As duas leituras intertextuais permitem-nos deduzir um tema do Evangelho de Eva. Assim como nas leituras platonizantes e gnósticas do cristianismo, sugere-se uma identificação entre o divino e humano que se dá por meio do conhecimento dos ensinamentos de Cristo. Além disso, existe um transfundo panenteísta nos textos: O divino está em todas as coisas da natureza basta procurar nelas para encontrá-lo.
O segundo trecho ser lido paralelamente com Apocalipse 22,2: “No meio de sua praça, e de um lado e de outro do rio, estava a árvore da vida, que produz doze frutos, dando seu fruto de mês em mês; e as folhas da árvore são para a saúde das nações”. As duas perícopes dizem exatamente a respeito da árvore da vida que frutifica o ano todo. Essa árvore faz parte da nova criação. Se este for o sentido de renovar a criação nos fins dos tempos, temos uma temática apocalíptica no Evangelho de Eva.

Referências

EPIPHANIUS, Saint. The Panarion of Epiphanius of Salamina. Book I. Translated by Frank Williams. Boston: Brill, 2009.
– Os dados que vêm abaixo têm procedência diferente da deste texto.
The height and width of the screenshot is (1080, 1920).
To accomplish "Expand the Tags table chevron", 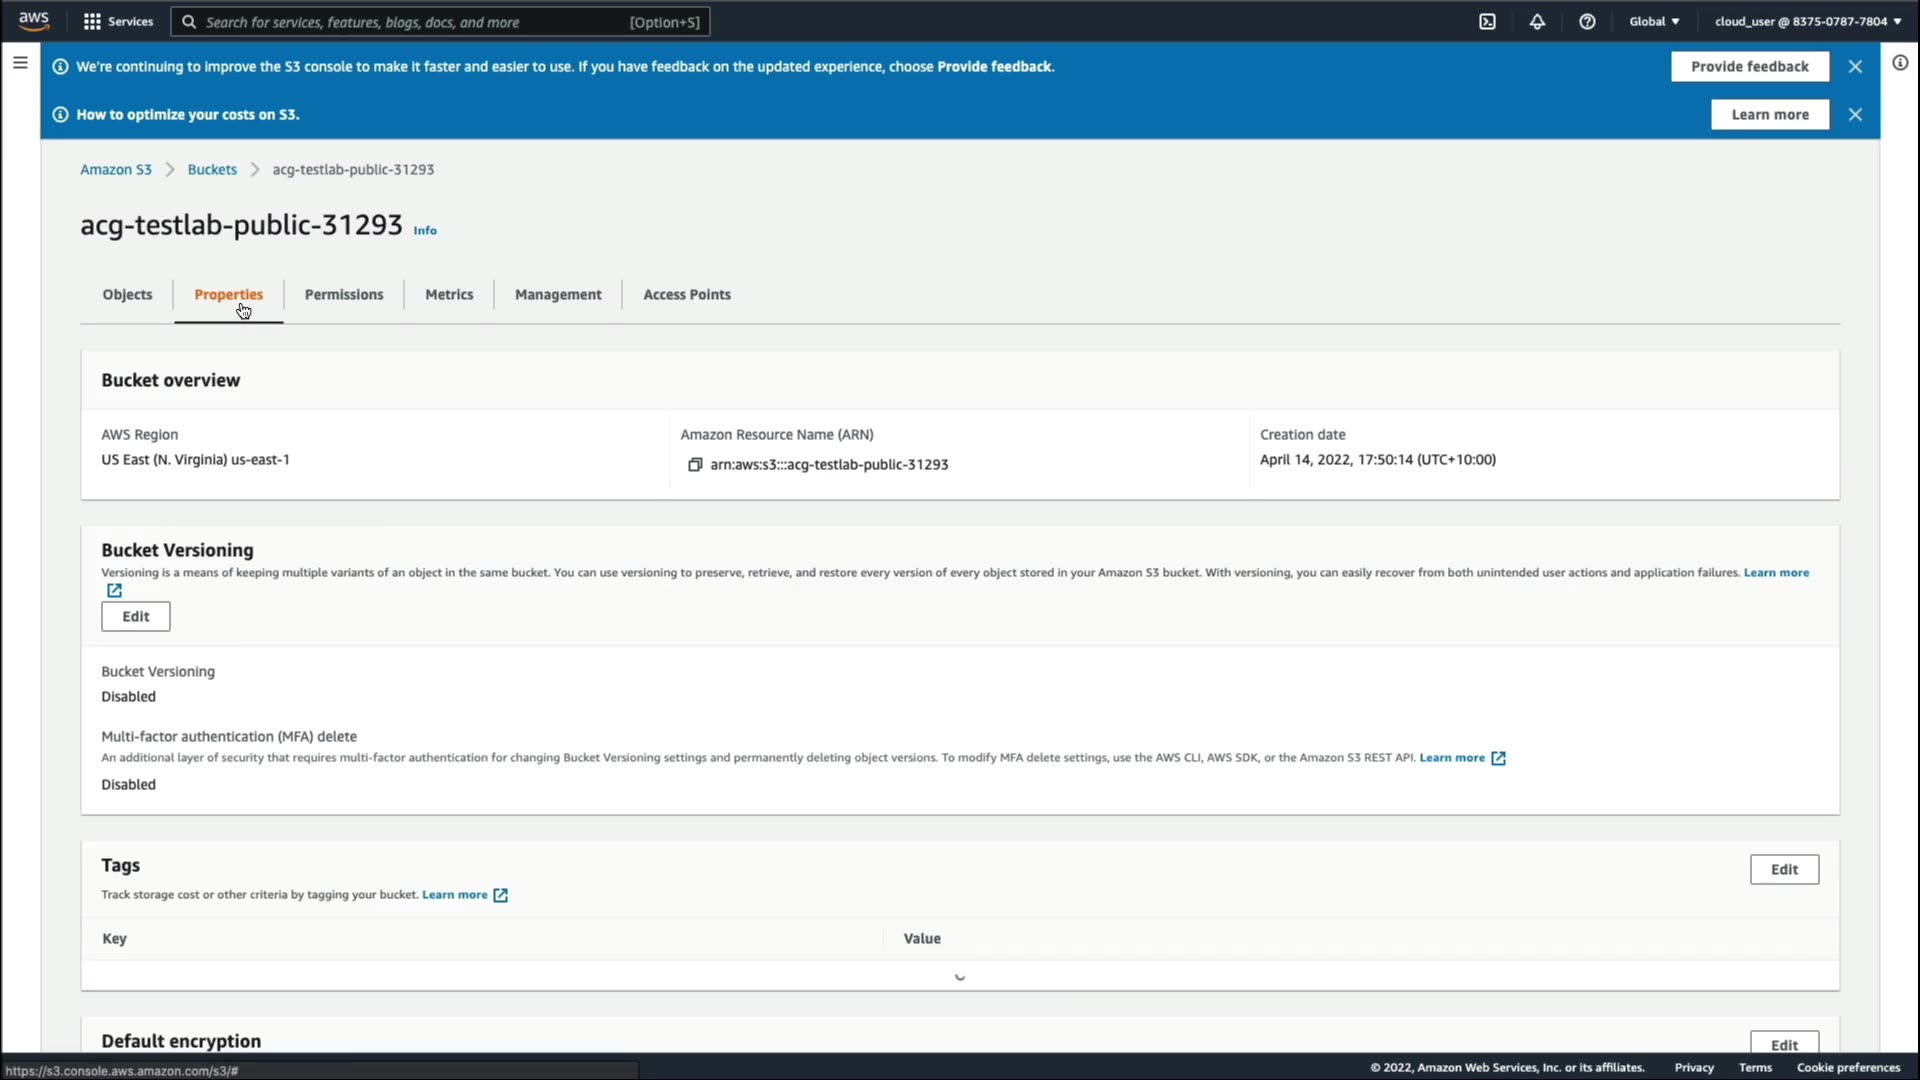I will [x=959, y=977].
MORESCHINI, Claudio e NORELLI, Enrico. Manual de Letteratura Antica Greca e Latina. Brescia: Editrice Morcelliana, 1999.

ROMANUS, Hippolytus. The Refutation of All Heresies.
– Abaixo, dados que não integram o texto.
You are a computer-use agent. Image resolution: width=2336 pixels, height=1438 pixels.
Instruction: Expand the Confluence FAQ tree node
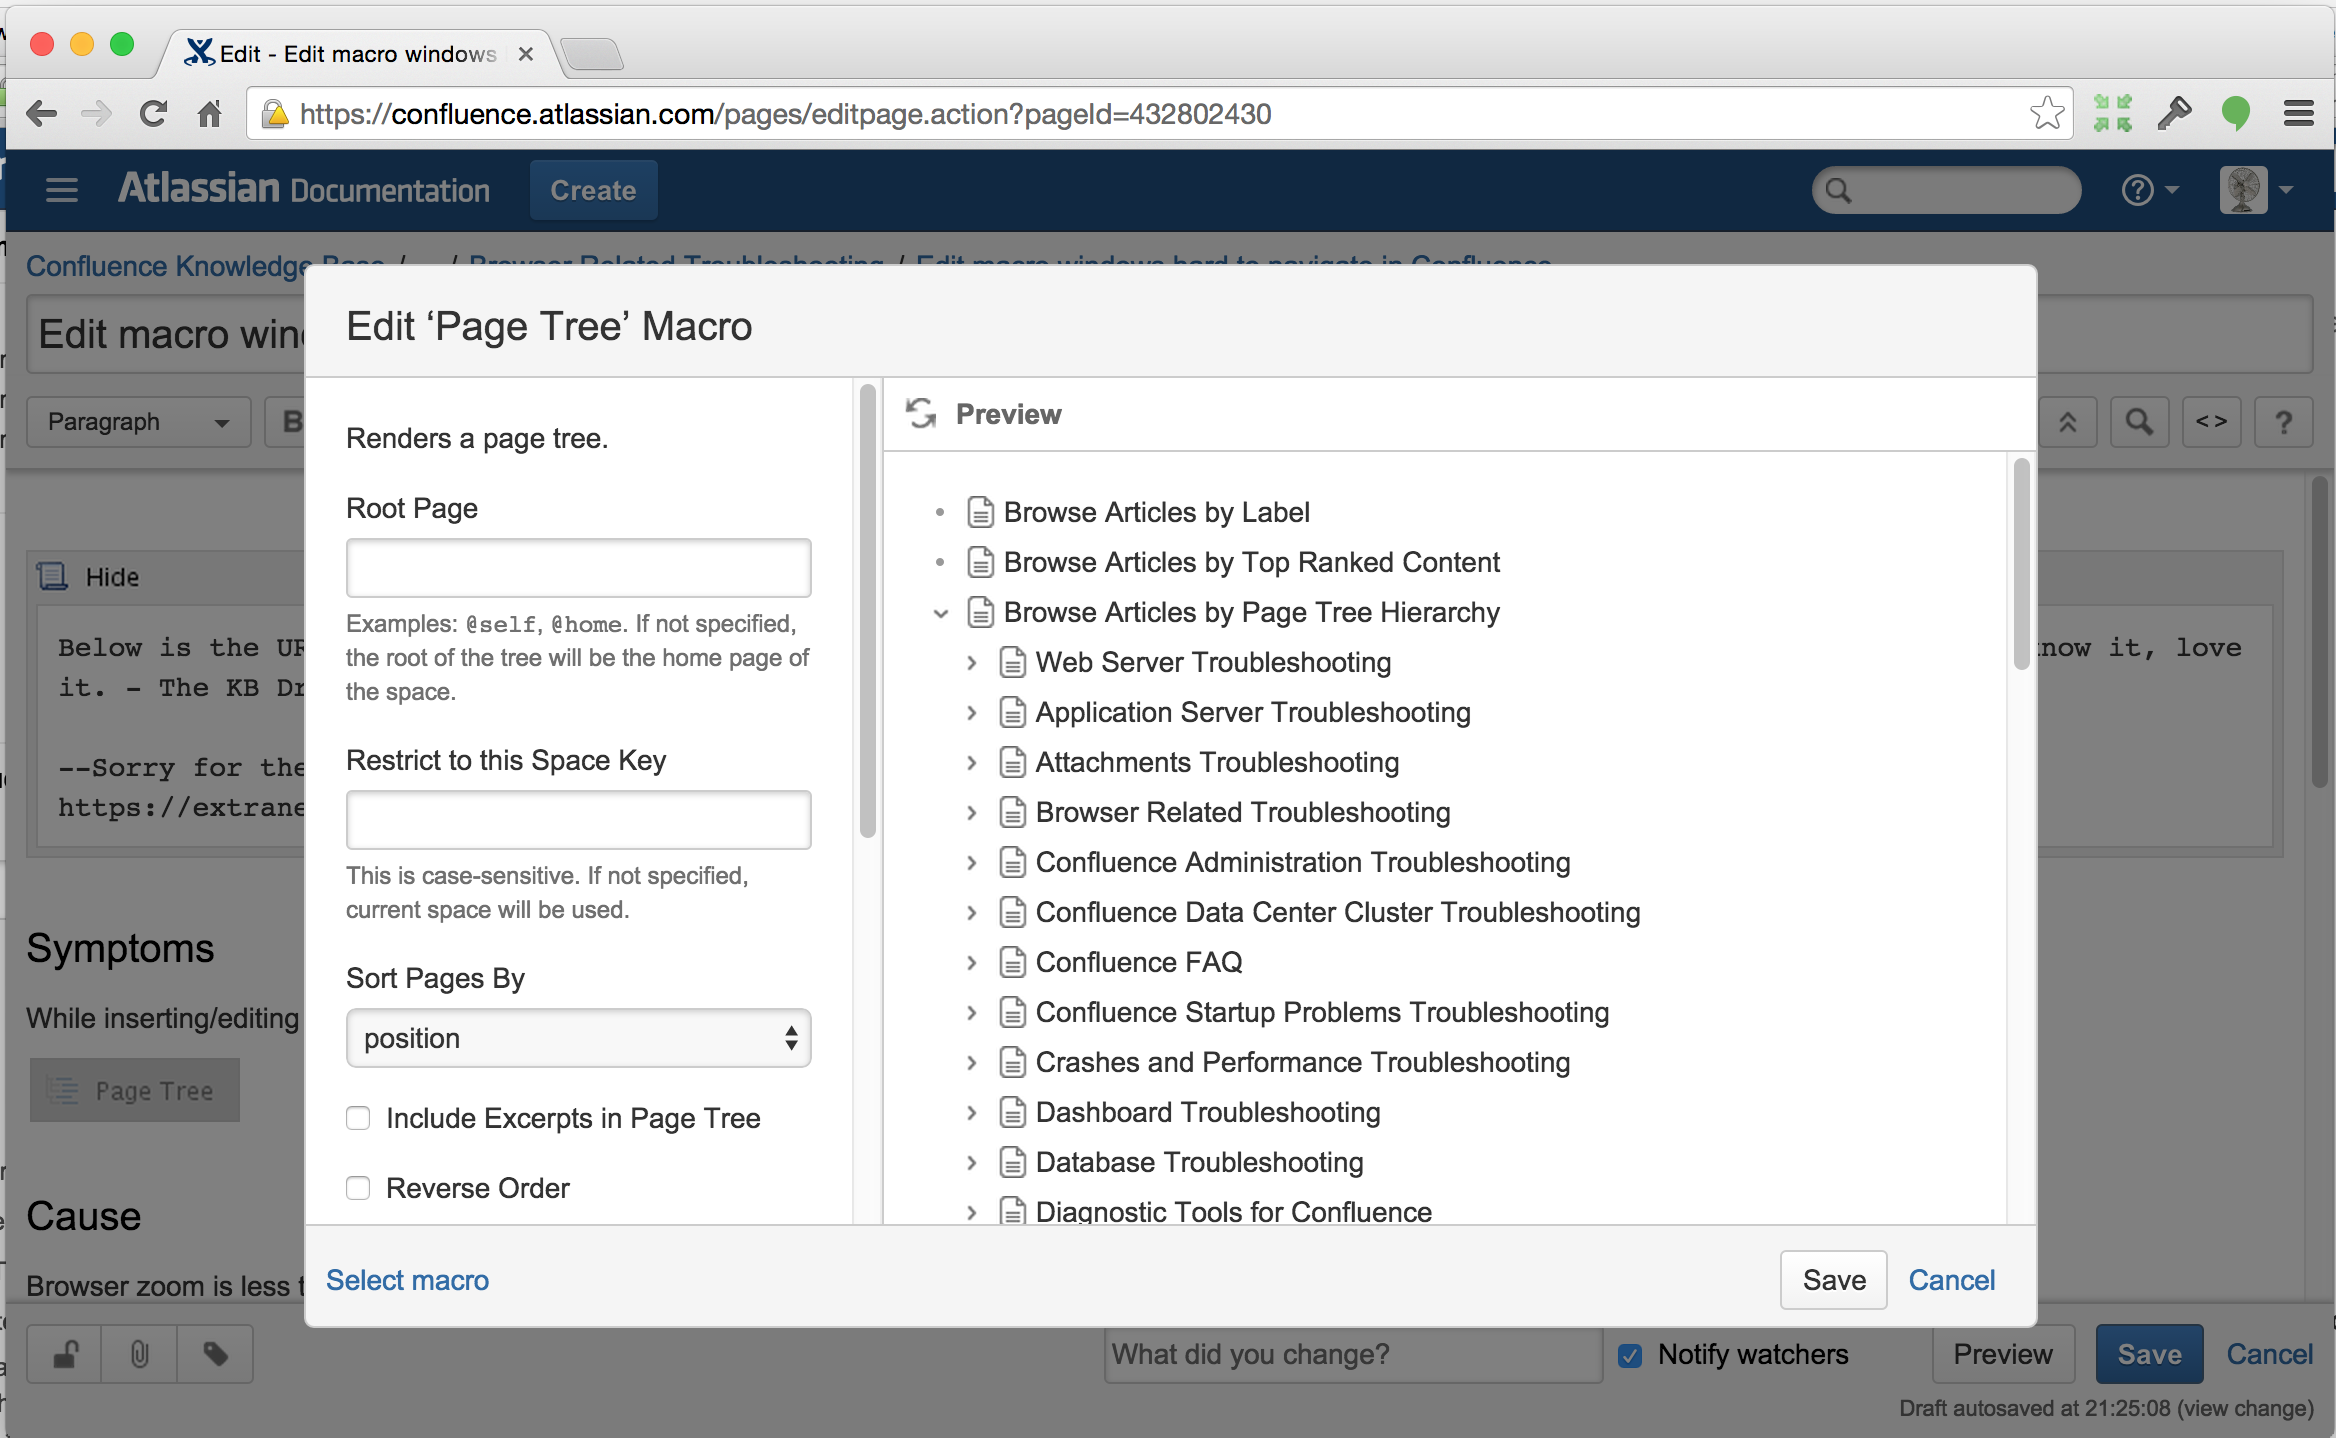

[1] Professor de Filosofia e Mestrando em Ciências das Religiões. E-mail: joaristides@gmail.com.
[2] MORESCHINI, Claudio e NORELLI, Enrico. Manual de Letteratura Antica Greca e Latina. Brescia: Editrice Morcelliana, 1999, pp. 234-235.
[3] EPIPHANIUS, Saint. The Panarion of Epiphanius of Salamina. Book I. Translated by Frank Williams. Boston: Brill, 2009, p. 26.
[4] The Gospel of Perfection. Disponível em: http://www.earlychristianwritings.com/perfection.html
[5] ROMANUS, Hippolytus. The Refutation of All Heresies. III, 55.